■ Given information
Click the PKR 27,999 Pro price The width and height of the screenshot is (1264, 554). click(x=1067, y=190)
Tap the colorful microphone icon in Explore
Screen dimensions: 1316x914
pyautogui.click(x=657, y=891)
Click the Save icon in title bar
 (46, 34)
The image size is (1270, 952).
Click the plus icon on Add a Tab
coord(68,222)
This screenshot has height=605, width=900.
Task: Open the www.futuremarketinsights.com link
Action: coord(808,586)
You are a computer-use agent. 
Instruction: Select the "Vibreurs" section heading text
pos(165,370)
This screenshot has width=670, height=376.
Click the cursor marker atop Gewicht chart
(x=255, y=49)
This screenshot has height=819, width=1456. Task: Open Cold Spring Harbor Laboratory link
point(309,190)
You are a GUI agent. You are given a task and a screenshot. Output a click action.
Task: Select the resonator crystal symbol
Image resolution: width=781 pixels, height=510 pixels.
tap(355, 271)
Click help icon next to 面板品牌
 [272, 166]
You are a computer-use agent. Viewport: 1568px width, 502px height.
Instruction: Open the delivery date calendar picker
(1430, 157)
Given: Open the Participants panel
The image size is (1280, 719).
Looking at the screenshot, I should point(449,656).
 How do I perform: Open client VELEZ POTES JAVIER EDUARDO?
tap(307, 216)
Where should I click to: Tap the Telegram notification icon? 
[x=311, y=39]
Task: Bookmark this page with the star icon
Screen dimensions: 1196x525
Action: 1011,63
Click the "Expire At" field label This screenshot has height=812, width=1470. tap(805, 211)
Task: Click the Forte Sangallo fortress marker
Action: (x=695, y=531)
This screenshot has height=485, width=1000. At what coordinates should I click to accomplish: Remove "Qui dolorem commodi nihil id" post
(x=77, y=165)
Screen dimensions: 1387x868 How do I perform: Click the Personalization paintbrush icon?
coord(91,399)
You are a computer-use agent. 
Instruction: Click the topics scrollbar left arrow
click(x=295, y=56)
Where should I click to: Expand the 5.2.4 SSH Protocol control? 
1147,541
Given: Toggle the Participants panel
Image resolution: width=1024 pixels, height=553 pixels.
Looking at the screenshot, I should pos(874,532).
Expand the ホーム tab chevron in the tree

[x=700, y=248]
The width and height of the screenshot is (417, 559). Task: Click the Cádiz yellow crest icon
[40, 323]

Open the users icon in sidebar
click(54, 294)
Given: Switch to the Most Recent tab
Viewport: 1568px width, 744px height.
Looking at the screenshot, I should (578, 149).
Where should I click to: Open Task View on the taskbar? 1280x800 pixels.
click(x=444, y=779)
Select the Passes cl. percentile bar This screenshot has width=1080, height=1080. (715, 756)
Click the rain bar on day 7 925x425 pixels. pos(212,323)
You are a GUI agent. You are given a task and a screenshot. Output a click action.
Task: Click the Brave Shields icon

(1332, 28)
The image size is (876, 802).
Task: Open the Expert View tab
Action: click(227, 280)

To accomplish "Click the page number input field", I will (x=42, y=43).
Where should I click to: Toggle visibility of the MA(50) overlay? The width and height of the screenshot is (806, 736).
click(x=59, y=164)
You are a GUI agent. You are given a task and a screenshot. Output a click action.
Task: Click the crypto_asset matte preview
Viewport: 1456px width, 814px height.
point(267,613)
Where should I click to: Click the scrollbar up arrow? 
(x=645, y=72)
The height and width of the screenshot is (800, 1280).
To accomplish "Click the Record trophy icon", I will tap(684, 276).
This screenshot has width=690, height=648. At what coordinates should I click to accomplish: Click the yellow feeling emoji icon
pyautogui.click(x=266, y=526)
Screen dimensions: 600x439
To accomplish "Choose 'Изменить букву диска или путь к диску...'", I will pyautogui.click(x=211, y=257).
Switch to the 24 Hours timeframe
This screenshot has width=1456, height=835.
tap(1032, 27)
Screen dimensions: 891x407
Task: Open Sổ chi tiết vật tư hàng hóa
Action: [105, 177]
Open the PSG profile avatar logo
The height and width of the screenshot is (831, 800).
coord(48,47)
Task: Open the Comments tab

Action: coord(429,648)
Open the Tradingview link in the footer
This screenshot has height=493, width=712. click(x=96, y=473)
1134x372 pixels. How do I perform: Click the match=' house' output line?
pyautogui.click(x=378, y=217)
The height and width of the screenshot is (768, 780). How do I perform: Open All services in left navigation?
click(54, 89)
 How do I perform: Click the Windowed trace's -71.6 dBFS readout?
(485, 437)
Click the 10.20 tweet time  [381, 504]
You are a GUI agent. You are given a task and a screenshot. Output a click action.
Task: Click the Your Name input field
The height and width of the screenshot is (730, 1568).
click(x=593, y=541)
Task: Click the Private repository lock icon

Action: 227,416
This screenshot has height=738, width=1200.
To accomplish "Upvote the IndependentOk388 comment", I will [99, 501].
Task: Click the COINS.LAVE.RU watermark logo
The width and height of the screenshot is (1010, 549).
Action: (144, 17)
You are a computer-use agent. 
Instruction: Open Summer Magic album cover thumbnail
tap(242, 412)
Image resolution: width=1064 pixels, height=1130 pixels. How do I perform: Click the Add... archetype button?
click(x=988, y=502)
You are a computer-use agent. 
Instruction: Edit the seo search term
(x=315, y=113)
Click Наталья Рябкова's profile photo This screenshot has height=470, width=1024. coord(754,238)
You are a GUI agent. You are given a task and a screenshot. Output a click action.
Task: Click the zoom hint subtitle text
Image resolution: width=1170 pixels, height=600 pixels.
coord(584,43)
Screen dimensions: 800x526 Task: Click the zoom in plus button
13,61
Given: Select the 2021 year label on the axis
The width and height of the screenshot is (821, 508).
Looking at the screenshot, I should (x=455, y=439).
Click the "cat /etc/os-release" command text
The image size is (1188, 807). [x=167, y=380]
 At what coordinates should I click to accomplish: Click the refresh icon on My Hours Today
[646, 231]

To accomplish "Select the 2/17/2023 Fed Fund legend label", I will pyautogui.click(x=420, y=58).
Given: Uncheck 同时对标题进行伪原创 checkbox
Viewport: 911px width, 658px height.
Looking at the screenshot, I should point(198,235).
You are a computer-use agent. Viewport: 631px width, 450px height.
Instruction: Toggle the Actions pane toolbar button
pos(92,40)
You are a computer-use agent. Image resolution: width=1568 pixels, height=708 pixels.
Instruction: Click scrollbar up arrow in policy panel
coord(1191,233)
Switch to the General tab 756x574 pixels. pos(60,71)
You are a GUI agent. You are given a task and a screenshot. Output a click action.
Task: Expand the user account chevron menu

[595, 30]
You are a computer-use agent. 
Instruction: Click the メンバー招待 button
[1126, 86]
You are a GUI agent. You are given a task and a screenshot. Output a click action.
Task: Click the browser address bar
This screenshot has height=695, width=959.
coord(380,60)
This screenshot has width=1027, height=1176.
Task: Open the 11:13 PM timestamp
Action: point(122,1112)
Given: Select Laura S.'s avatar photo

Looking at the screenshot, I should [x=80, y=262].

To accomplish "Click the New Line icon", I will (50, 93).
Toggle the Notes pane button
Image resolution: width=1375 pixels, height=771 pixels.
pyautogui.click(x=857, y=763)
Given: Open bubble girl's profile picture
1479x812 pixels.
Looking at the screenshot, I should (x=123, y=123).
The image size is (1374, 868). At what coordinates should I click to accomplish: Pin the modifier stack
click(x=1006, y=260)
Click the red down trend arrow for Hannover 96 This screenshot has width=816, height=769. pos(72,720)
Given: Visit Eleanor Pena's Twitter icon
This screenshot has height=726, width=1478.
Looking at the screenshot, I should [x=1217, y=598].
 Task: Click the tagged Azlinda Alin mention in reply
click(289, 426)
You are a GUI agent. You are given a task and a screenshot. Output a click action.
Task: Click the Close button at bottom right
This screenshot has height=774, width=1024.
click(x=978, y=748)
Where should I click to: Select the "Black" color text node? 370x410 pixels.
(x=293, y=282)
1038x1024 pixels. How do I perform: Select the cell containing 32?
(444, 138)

■ Required action
Select the lines from the entries that include the word "page".

■ Response to this exercise
Task: Bookmark this page with the star icon
To accomplish "Click the page number input field", I will (x=42, y=43).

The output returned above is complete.